**Exercise:** Please rewrite the lines as a numbered list, starting at the first line and ending at the line containing "[x=346, y=744]", both included. Leave out any blank lines.

**Data for this task:**
※

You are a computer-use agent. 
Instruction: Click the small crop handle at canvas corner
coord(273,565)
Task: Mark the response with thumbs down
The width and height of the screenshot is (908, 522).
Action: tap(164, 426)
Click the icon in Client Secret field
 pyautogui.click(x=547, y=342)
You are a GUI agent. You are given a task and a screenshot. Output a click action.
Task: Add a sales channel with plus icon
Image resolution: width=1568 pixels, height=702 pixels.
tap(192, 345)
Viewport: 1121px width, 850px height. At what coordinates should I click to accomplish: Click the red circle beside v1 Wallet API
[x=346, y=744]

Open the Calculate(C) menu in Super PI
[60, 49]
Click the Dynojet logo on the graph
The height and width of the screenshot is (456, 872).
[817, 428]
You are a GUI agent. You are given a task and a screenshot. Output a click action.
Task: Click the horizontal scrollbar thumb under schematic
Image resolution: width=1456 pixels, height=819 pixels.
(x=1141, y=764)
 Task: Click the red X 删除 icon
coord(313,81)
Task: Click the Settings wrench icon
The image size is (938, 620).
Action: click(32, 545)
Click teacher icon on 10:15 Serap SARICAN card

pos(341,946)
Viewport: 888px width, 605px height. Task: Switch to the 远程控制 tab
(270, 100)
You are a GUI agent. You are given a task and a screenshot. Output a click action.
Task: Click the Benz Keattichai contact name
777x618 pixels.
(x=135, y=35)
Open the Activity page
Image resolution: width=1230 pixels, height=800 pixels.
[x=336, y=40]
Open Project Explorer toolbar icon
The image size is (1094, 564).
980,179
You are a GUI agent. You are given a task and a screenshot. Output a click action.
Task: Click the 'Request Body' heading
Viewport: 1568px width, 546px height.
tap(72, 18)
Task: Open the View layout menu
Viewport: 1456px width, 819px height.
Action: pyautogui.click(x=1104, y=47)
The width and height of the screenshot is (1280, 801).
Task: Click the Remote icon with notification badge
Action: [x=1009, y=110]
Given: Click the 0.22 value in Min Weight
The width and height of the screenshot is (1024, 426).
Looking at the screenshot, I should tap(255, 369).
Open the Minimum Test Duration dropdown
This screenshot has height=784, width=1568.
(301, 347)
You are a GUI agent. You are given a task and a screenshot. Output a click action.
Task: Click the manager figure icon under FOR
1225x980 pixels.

※

**Exercise answer:**
1. You are a computer-use agent. 
2. Instruction: Click the small crop handle at canvas corner
3. coord(273,565)
4. Task: Mark the response with thumbs down
5. The width and height of the screenshot is (908, 522).
6. Action: tap(164, 426)
7. Click the icon in Client Secret field
8.  pyautogui.click(x=547, y=342)
9. You are a GUI agent. You are given a task and a screenshot. Output a click action.
10. Task: Add a sales channel with plus icon
11. Image resolution: width=1568 pixels, height=702 pixels.
12. tap(192, 345)
13. Viewport: 1121px width, 850px height. At what coordinates should I click to accomplish: Click the red circle beside v1 Wallet API
14. [x=346, y=744]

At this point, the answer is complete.